Les rêves rendent compte d’une époque, telle est l’hypothèse de cet ouvrage de Charlotte Béradt dans lequel elle recueille les rêves d’hommes et de femmes vivant sous le IIIème Reich de 1933 à 1939.

Pour Charlotte Beradt, ce travail de retranscription s’inscrit dans une volonté de résistance au régime politique, leur contenu pouvant être lu comme discréditant le pouvoir nazi et ses figures. D’ailleurs, communiste à l’époque, Charlotte Beradt sélectionne intentionnellement les rêves qu’elles considère typiques et reflétant l’assujettissement des âmes à la terreur nazie. Elle enverra ses écrits aux Etats-Unis en 1940 avant de s’y réfugier.
De fait, la théorie freudienne de l’analyse des rêves n’est pas reprise rigoureusement dans cet écrit qui est surtout d’ordre politique.

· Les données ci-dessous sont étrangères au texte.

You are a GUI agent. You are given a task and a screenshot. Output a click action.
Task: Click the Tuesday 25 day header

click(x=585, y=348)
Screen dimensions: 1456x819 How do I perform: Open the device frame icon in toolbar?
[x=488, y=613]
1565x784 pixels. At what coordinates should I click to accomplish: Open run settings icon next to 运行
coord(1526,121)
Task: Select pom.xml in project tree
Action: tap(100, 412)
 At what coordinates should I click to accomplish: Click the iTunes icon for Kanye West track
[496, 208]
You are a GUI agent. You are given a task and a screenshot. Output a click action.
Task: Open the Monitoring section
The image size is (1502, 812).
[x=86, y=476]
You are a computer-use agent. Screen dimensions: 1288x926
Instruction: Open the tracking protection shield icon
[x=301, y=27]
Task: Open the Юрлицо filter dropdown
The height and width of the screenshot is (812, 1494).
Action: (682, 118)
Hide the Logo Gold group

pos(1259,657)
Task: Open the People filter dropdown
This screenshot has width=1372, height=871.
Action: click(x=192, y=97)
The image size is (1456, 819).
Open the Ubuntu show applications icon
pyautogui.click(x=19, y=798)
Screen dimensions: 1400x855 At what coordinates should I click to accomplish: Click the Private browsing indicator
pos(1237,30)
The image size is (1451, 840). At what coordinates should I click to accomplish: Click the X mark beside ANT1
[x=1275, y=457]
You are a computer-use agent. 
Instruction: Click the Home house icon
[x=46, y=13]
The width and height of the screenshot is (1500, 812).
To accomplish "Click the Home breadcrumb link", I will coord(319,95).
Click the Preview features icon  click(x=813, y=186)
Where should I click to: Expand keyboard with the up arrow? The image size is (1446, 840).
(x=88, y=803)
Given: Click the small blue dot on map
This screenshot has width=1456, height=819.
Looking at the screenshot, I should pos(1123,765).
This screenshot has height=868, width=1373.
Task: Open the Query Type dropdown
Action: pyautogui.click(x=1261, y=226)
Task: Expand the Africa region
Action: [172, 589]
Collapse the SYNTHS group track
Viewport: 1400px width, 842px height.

La plupart des récits mettent en effet en jeu les dirigeants politiques de l’époque incarnant des figures de toute-puissance, sur un versant sadique ou séducteur; ou encore le sentiment de surveillance et l’éradication de la sphère du privé, jusque dans le sommeil. Tous ces récits mettent en lumière le conflit que la situation politique suscite chez le rêveur entre la crainte de se rebeller et le désir d’adhérer à l’« ordre nouveau ».

L’originalité de ce livre réside essentiellement dans la tentative de mettre en lumière la part de l’histoire et du politique dans les processus de subjectivation et dans les formations de l’inconscient ; ce qui ne peut exclure la singularité du sujet.